## [What to work on]
Take the listing below and output it exactly, with no images.
⟨
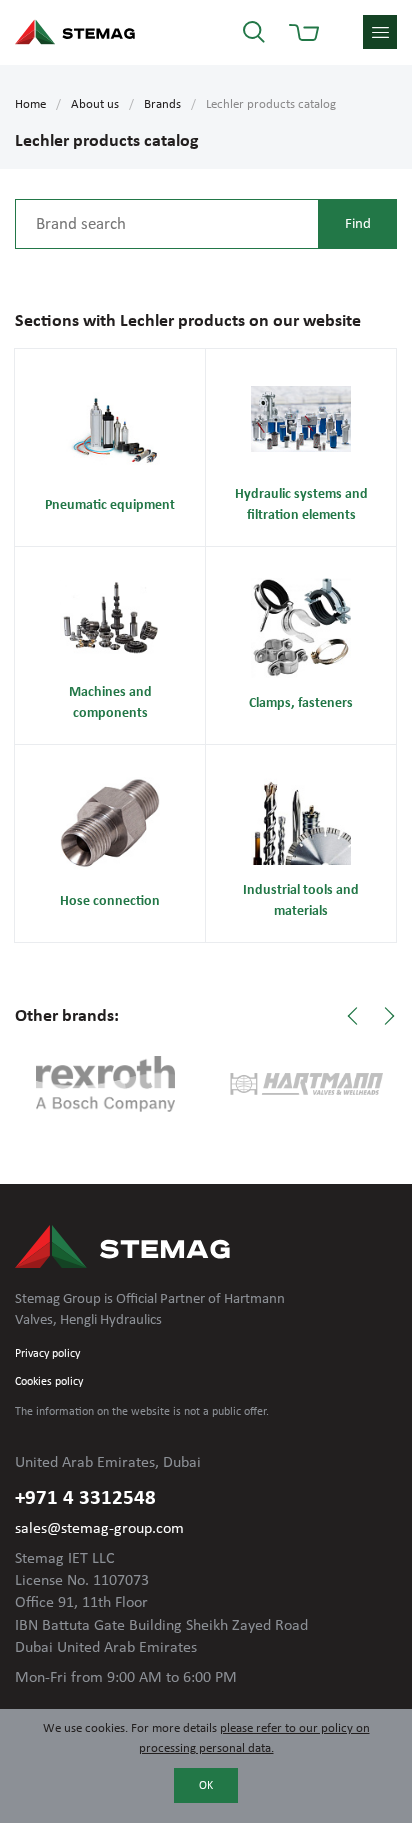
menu (380, 32)
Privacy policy (47, 1354)
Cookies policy (49, 1382)
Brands (162, 104)
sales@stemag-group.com (99, 1529)
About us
⟩
## [Task result]
menu (380, 32)
Privacy policy (47, 1354)
Cookies policy (49, 1382)
Brands (162, 104)
sales@stemag-group.com (99, 1529)
About us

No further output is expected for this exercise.